Use Sophia to knock out your gen-ed requirements quickly and affordably. Learn more
×

The Normal Distribution

Author: Sophia

what's covered
In this lesson, you will learn about the normal distribution and how to find probabilities using the normal distribution. Specifically, this lesson will cover:

Table of Contents

before you start
This lesson builds on key concepts from an Introduction to Statistics course. Specifically, we will cover the normal distributions, assuming familiarity with this foundational idea.

1. Introduction to the Normal Distribution

Suppose you are a business analyst at a retail store, and you have collected monthly sales data over the past year. You want to analyze this data to understand the sales pattern and find probabilities of obtaining certain sales values. You decide to visualize this data using a histogram, and then draw a curve over the histogram to observe if the curve follows any pattern. The graph is shown below.

When you observe the histogram and the overlaid curve, you see a bell-shaped, symmetric appearance. This indicates that the sales data follows a normal distribution, meaning:

  • Most sales values cluster around the mean (average monthly sales).
  • The frequency of sales values decreases symmetrically as you move away from the mean.

1a. Normal Distribution

The normal distribution, also known as the Gaussian distribution, is a continuous probability distribution that is symmetrical around its mean. This means that most of the data points cluster around the central peak, and the data values taper off away from the mean equally in both directions. There are different kinds of normal distributions. For example, the figure below illustrates four different normal distributions that have different means and standard deviations.

Below are some key characteristics of the normal distribution.

Symmetrical: The bell-shaped curve is symmetrical around the mean. This symmetry indicates that data points are equally likely to occur on either side of the mean.

Mean-Centered: The mean is the center of the distribution. Each curve peaks at its respective mean value, showing where the data is most concentrated.

Variability: The standard deviation determines the spread of the distribution. A larger standard deviation results in a wider, flatter curve, indicating more variability in the data. Conversely, a smaller standard deviation results in a narrower, taller curve, indicating less variability.

Probability: The height of the curve at any given point represents the probability density. Higher peaks indicate a higher likelihood of values near the mean, while the tails show that extreme values are less likely.
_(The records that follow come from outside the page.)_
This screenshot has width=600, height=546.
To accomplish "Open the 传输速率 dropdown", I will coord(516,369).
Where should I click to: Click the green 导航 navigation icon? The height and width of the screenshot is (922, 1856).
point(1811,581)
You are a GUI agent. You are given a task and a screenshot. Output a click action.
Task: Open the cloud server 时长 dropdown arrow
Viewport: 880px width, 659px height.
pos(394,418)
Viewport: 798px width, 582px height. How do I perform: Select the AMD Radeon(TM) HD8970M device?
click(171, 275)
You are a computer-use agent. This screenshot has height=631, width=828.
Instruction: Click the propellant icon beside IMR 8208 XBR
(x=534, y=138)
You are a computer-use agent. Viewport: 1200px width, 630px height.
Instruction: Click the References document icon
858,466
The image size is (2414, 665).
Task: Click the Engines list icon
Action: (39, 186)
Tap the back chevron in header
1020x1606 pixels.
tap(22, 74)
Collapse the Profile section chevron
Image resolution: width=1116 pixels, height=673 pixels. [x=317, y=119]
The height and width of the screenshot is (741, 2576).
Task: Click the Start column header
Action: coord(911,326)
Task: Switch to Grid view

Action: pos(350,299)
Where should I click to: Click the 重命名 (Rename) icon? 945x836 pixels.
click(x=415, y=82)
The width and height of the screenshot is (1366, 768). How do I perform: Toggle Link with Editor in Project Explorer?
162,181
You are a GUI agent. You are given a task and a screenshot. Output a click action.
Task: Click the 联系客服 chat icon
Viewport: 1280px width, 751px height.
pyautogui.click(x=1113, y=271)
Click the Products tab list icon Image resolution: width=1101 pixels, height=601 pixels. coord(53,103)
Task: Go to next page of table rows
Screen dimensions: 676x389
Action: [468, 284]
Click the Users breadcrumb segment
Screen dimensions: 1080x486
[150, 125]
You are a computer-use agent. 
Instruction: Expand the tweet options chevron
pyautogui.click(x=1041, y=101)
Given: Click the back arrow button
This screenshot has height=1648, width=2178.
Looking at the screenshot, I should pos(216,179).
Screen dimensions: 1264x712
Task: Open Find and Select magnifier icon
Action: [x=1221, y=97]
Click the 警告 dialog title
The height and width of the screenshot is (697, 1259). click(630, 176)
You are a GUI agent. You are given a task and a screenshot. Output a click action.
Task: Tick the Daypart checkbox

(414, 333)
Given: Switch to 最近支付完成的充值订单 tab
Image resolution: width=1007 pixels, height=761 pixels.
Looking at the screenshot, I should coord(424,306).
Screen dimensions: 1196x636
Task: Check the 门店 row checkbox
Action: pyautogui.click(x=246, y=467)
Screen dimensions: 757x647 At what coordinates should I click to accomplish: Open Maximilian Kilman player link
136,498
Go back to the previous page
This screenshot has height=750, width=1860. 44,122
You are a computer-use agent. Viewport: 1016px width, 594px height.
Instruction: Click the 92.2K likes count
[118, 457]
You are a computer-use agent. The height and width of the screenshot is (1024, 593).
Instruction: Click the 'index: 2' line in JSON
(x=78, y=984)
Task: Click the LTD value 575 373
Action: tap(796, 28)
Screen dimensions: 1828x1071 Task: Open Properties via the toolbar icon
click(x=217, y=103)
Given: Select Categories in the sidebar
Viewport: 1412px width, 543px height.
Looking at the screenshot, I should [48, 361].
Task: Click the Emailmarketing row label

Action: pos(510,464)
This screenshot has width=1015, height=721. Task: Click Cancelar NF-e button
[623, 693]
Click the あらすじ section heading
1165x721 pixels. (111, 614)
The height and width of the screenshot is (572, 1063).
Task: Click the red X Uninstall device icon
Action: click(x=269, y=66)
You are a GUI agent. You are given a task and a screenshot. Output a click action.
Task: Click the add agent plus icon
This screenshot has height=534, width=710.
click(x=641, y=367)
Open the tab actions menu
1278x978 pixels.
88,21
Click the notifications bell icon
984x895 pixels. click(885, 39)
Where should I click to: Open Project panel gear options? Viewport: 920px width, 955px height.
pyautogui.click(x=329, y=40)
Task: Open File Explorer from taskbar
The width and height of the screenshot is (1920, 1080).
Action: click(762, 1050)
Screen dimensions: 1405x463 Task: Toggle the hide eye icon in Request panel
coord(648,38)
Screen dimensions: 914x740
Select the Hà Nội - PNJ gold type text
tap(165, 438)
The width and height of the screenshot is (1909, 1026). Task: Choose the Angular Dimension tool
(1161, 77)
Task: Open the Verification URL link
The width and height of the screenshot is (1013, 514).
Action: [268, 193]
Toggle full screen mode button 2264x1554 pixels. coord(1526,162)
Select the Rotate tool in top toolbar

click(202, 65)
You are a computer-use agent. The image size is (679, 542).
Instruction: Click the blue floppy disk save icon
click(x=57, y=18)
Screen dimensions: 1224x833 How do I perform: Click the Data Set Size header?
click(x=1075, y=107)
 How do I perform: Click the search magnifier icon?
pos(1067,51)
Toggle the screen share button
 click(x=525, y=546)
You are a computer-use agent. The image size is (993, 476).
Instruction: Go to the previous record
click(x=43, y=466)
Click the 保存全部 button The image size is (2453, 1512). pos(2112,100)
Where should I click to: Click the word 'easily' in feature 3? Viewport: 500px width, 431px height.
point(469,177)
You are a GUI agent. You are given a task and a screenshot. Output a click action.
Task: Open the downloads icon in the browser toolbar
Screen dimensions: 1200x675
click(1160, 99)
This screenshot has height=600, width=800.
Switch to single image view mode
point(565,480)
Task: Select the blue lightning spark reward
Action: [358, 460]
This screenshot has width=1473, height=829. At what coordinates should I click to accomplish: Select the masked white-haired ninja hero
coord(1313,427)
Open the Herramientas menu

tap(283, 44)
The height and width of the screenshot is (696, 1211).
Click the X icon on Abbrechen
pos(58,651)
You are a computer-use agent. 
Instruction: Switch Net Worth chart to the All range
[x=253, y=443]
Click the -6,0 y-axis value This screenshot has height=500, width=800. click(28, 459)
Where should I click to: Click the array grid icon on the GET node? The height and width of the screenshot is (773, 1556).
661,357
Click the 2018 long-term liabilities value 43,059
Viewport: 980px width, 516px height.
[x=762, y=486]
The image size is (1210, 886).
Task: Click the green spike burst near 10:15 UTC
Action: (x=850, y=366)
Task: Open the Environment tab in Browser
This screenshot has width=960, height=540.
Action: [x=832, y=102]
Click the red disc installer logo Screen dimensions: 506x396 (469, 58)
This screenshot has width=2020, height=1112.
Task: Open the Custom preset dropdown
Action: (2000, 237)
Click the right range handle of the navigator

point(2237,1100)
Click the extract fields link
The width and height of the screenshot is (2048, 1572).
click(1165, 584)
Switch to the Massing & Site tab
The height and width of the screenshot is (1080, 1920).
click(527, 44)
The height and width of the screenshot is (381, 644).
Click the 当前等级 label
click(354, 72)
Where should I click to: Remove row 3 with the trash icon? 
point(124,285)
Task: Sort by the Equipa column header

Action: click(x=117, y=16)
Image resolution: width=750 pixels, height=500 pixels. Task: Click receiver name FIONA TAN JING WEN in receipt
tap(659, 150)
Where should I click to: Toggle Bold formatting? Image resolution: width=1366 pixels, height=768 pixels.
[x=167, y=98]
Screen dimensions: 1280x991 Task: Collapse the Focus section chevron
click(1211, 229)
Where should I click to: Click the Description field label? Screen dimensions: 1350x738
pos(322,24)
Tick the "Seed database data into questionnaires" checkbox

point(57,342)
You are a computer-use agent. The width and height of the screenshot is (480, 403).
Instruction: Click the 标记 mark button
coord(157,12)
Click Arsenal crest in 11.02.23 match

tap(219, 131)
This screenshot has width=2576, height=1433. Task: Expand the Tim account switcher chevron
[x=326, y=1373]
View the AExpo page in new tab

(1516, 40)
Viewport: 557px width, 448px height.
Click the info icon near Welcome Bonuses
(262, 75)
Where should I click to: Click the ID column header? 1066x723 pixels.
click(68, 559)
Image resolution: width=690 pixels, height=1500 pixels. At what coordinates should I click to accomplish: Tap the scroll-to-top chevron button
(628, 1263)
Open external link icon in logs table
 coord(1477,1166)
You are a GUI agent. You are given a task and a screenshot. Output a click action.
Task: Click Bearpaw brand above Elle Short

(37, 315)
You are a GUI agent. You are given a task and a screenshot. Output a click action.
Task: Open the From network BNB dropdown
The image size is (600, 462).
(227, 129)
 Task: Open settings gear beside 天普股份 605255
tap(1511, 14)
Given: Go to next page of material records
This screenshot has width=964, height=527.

Finding Probabilities: To find probabilities for data that follows a normal distribution, you use the density function (the curves that you see drawn in the figure above). To find a probability, you are really finding the area under the curve.

Here’s a simple way to think about it:

  • Less Than a Value: To find the probability of getting a value less than a certain number, you look at the area under the curve to the left of that number.
  • Greater Than a Value: To find the probability of getting a value greater than a certain number, you look at the area under the curve to the right of that number.
  • Between Two Values: To find the probability of getting a value between two numbers, you look at the area under the curve between those two numbers.
The curves you see in the figure above represent the density functions for different normal distributions. A conceptual way to think about the curve, that is the density function for a normal distribution, is to imagine you have a big bag of marbles, and you want to know how they are spread out. The density function is like a map that shows you where most of the marbles are and where there are fewer marbles.

Let’s take a look at how you would determine the probability of certain events occurring if your data was normally distributed.

term to know
Normal Distribution
A continuous distribution that is bell-shaped and is symmetric about its mean when the distribution is visualized.

1b. Finding Probabilities Using the Normal Distribution

Let’s look at how you apply and use the normal probability distribution in several real-world business data analytics scenarios.

EXAMPLE

Suppose you are working for a social media company. Your task is to analyze the engagement data (likes, comments, and shares) for a popular influencer’s posts over the past year. The company wants to understand the distribution of engagement and evaluate probabilities to gain insights about future posts. You have been asked to calculate three probabilities for them.

  1. P open parentheses X less or equal than 400 close parentheses. This calculates the probability that a post receives 400 or fewer engagements.
  2. P open parentheses X greater than 600 close parentheses. This calculates the probability that a post receives more than 600 engagements.
  3. P open parentheses 450 less or equal than X less or equal than 550 close parentheses where X is the number of engagements. This calculates the probability that a post gets between 450 and 550 engagements.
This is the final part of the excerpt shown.